Ma lei si raddrizzò all’improvviso sul sedile, sempre con gli occhi fissi sul palmare.

«Che c’è?» le chiesi.

«Si sono fermati. Li raggiungeremo fra tre chilometri.»

32

Steven Bacard rimise al suo posto il ricevitore del telefono.

Scivoli pian piano nel male, pensò. Superi per un solo momento quella linea di confine. Poi torni indietro, e la superi in senso contrario. Ti senti al sicuro.
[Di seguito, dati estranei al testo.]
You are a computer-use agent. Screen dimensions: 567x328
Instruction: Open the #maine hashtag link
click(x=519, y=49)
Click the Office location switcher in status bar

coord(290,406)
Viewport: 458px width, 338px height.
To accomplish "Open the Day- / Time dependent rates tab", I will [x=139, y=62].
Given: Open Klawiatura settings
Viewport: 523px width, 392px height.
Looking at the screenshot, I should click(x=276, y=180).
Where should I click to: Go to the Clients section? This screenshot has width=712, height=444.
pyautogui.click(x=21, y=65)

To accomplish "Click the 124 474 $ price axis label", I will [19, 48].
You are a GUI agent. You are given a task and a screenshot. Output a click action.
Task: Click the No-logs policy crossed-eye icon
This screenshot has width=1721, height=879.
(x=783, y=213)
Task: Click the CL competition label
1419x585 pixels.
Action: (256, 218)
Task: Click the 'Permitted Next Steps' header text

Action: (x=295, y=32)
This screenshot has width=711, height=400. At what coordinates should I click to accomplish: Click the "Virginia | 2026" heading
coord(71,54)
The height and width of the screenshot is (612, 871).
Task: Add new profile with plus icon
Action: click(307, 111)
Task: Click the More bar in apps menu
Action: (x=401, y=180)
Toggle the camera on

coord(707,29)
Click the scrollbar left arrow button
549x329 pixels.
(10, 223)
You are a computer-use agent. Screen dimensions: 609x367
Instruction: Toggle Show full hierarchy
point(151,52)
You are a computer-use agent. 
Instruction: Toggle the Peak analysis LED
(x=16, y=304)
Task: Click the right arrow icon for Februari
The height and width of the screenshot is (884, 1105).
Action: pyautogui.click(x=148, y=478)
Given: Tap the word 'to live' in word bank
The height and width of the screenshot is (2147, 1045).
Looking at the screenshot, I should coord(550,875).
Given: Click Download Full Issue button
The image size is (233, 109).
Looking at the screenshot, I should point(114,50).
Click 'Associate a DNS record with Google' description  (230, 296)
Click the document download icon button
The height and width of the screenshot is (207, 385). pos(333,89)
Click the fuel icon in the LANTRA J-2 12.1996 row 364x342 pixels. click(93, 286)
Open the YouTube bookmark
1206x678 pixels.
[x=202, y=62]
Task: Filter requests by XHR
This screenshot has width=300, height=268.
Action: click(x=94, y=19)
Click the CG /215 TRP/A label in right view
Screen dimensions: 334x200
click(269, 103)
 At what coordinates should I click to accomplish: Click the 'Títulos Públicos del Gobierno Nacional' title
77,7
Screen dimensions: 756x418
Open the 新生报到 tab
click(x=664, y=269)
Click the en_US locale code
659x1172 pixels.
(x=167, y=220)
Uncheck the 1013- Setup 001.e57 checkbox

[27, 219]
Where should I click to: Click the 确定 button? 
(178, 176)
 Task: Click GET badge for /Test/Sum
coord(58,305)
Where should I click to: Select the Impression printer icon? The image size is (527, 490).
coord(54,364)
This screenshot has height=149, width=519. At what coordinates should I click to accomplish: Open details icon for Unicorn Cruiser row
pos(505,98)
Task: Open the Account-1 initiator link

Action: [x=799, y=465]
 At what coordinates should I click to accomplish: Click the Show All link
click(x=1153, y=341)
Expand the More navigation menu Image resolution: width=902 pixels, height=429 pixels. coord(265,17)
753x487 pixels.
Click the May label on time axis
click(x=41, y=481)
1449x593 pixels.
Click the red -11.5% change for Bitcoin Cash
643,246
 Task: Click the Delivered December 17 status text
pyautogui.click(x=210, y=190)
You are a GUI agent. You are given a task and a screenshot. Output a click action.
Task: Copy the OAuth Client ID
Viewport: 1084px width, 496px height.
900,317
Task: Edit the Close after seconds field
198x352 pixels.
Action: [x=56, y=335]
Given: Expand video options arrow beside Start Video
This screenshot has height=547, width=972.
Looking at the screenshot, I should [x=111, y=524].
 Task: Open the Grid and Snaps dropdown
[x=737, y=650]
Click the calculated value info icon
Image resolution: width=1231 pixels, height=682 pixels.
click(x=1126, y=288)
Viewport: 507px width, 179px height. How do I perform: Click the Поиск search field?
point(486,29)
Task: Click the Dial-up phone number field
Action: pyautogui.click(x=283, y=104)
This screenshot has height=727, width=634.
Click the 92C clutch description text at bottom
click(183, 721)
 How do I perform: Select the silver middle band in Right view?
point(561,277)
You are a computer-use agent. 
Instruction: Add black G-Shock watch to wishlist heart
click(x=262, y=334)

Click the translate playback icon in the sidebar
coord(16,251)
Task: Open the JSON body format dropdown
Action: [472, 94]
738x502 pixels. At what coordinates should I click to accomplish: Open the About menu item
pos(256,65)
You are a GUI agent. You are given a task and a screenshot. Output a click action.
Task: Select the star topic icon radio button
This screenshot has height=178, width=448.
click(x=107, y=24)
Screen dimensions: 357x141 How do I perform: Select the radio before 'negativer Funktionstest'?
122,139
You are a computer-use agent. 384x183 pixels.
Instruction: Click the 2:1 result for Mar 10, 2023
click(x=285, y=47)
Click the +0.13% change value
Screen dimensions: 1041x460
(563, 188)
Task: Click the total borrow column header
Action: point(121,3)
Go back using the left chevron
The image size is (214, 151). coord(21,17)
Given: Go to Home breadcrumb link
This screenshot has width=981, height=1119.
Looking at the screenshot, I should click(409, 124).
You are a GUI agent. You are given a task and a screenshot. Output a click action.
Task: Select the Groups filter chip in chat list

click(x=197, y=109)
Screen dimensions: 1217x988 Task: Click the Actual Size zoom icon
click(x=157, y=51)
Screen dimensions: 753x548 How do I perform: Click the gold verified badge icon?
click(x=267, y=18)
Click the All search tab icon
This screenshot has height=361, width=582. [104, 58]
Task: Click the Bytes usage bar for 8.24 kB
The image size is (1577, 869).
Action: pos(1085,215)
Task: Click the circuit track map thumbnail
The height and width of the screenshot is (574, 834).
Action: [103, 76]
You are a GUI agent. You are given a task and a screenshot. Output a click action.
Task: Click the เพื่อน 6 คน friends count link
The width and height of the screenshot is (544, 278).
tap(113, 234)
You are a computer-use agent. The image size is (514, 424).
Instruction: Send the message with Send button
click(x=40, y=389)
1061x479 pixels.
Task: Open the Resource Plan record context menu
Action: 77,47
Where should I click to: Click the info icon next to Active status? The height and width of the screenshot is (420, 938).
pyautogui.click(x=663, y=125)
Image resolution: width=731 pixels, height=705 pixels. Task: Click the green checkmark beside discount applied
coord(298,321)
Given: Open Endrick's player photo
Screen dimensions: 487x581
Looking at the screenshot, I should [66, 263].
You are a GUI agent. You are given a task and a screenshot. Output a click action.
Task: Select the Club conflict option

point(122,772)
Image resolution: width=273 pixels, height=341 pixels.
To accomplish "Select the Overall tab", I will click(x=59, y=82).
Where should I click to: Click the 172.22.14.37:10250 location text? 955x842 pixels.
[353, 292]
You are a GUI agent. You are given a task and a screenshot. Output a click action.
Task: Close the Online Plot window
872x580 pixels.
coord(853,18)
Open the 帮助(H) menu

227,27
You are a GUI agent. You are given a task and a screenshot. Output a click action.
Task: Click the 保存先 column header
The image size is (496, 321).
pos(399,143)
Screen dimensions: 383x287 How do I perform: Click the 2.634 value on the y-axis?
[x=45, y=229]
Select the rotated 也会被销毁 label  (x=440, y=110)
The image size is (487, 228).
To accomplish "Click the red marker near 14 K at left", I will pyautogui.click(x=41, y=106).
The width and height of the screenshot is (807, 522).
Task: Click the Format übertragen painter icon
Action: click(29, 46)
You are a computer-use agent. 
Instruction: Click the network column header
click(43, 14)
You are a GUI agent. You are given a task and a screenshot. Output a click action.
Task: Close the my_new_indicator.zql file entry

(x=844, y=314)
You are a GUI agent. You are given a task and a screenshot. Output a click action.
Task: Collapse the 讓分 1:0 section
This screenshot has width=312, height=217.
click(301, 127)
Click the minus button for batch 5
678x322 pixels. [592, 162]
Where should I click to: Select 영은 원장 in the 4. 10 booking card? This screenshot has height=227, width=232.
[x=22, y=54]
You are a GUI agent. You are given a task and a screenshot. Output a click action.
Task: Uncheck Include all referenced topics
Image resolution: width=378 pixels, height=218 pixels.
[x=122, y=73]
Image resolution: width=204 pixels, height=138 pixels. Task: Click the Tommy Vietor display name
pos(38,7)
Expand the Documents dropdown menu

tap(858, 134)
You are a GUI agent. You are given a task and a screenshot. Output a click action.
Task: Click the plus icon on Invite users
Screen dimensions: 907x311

Hai cambiato le cose in meglio, o questo almeno è ciò che credi. Ma la linea è sempre lì. Intatta. Certo, ora c’è qualche sbavatura, ma la si vede ancora chiaramente. E la prossima volta che la superi forse la sbavatura sarà più estesa. Ma tu hai preso le coordinate e, qualsiasi cosa possa succedere a quella linea, ti ricorderai dove si trova.

Non è vero?

Sopra il fornitissimo bar dell’ufficio di Steven Bacard c’era uno specchio. L’architetto che glielo aveva arredato aveva insistito, convincendolo che ogni persona di prestigio deve avere un angolo nel quale brindare al proprio successo. Lui allora aveva ceduto, anche se non beveva. Si guardò in quello specchio, Steven Bacard, e non per la prima volta in vita sua pensò: “Mediocre”. Era sempre stato mediocre. Mediocri erano stati i suoi voti a scuola, i risultati dei suoi test di attitudine scolastica e di quelli per l’ammissione alla facoltà di Giurisprudenza, i voti degli esami universitari, quelli dell’esame di procuratore legale (l’aveva superato al terzo tentativo, questo esame). Se la vita fosse come una partita di calcio alla buona tra ragazzini dove i due capitani scelgono a turno i componenti della propria squadra, lui sarebbe venuto subito dopo quelli bravi e appena prima delle schiappe: nella cuspide, cioè, di quelli che non lasciano alcun segno.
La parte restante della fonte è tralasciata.